沈寂过了许久才抬起头,眸子里的暗色,几乎有摄魂心脾的本事,他扫过方愿已经红.肿的唇,餍足的眯了眯眼。

 “现在可以喝药了。”他声线有些沙哑,带着意犹未尽的渴望。

 而后,他端起那碗苦药,仰头喝了一口,然后渡.进了方愿的口中。

 猝不及防被灌了一口苦药,她下意识地想吐出来,奈何沈寂咬的很死,压根就无法吐出来,只得尽数咽下去。

 “咳咳咳咳,”她呛的眼泪抖流出来,气恼的看着沈寂。

 其实她能这样肆无忌惮的发脾气,也不过是知道他是墨由而已,只是没想到同一个人性格转变却这样大,沈寂简直是铁石心肠,一点都不知道心疼她。

 “沈寂,”方愿气的直呼他的名讳。

 沈寂刚得了好处,不在意的轻嗯了一声,“怎么了?生气?还是不满意?”

 他嗓子还哑着,唇色被染的殷红,比平日里看起来更加精致妖冶,“不满意也亲完了,实在不行,我可以再来一次让你回味。”

 方愿蹭的就热了起来,指着他颤颤巍巍的凶道,“不要脸,臭流氓,臭流氓!”

 往常别人骂他都是不得好死,暴虐成性,沈寂还是第一次被人这样骂,有些新鲜。

 “流氓?”他站起身,“你是我王妃,我亲你,天经地义,睡.你....也是天经地义。”

 沈寂的大手毫不避讳的放在她腰上,柳条一般的腰肢似乎他一生气就能轻轻松松扭折,手开始不安分。

 见他似乎是要来真的,方愿几乎带了哭腔求饶,“别,我错了还不行吗。”

 沈寂很是受用,虽没放开她,但手老实了很多,“行,只要你乖乖的,该宠你还是宠着你。”

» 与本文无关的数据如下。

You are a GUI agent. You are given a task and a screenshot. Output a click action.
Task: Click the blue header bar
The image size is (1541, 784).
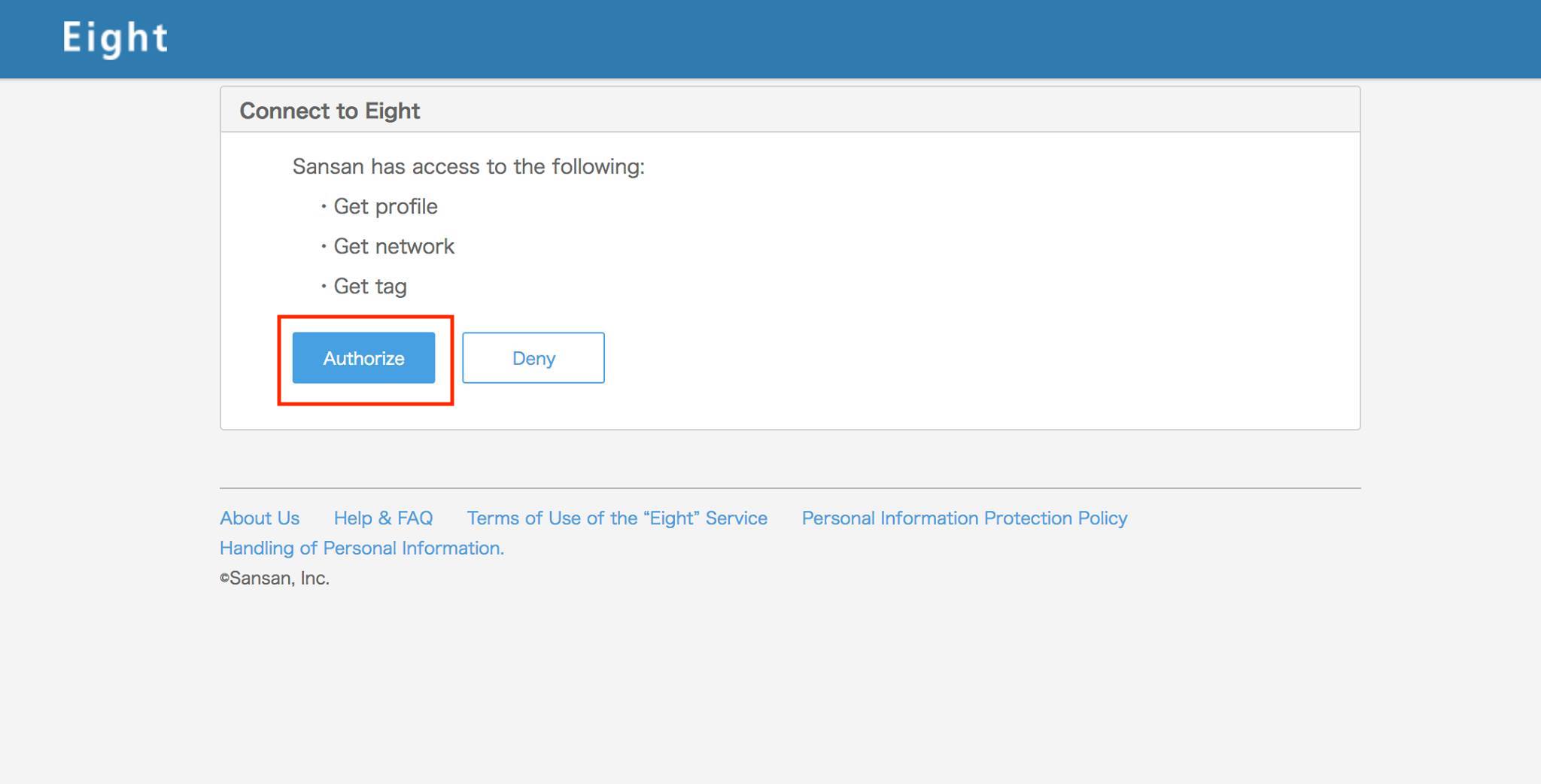(x=770, y=39)
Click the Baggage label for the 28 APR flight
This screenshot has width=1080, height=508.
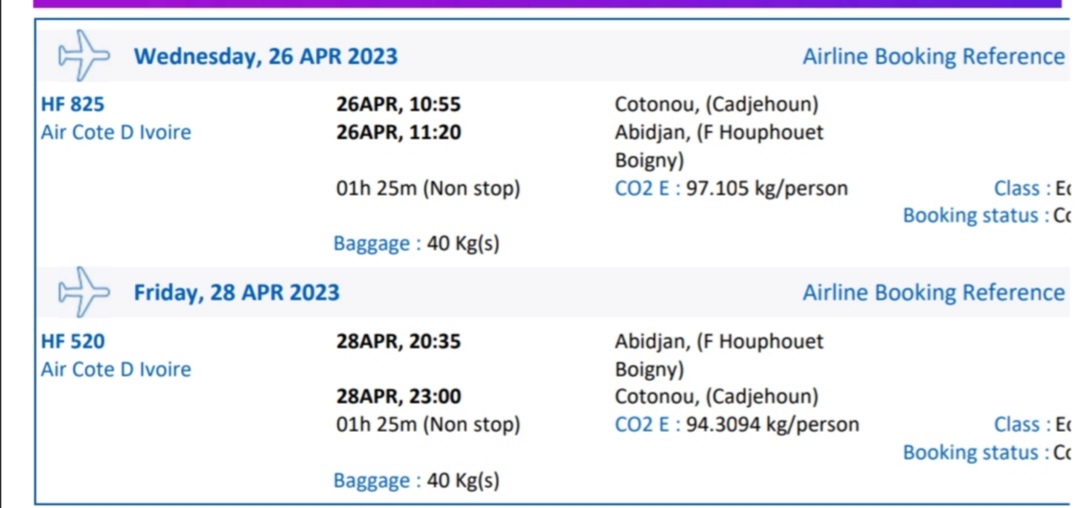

 不该宠的时候也没少宠,一直听墙根的暗卫们心里暗戳戳想道。

 不过谁又能料到,自己主子洁癖那样厉害,遇见王妃竟然开始不治而愈,连带着他们都开始心性不定,恨不得早日娶一个美娇娘回家。

 方愿撒娇般鼓起脸颊,“什么叫宠我,我又不是那猫啊狗。”

 沈寂听着这比喻,摸了摸她柔顺的发。

 女孩的发养的很好,光泽亮丽,发尾垂到腰,显得那腰肢更加纤细。

 沈寂的眸子又开始变暗,方愿危机感瞬间拉满,将他推到一旁。

 “你你你,不准乱来了。”她眼神躲闪,愤愤说道。

 她不提,沈寂也不打算乱来了,若是擦枪走火,明日可不好收场。

 “不乱来,你过来,和我说会话。”沈寂招招手。

 方愿才不过去,“就这样说,挺好的。”

 沈寂看了眼两人之间五米远的距离,眉心微蹙,“过来。”

 方愿本想说不,可一看到他黑白分明的眸子,她就卸了力气。沈寂不是墨由,他有自己独有的偏执和做派,不会像墨由一般盲目让着她。

 虽然嘴上说着讨厌,可一股令人窒息的兴奋感一直在心里不断叫嚣,那是一种像是兽类的驯化,对自己的主人情有独钟的喜爱和服从,是刻在骨子里的臣服。

 不知道这幅身子有什么心理疾病,竟然喜欢玩这一套,甚至影响到了她的本体。

 她咬了咬唇,企图让自己保持理智,然后一步一步的走过去。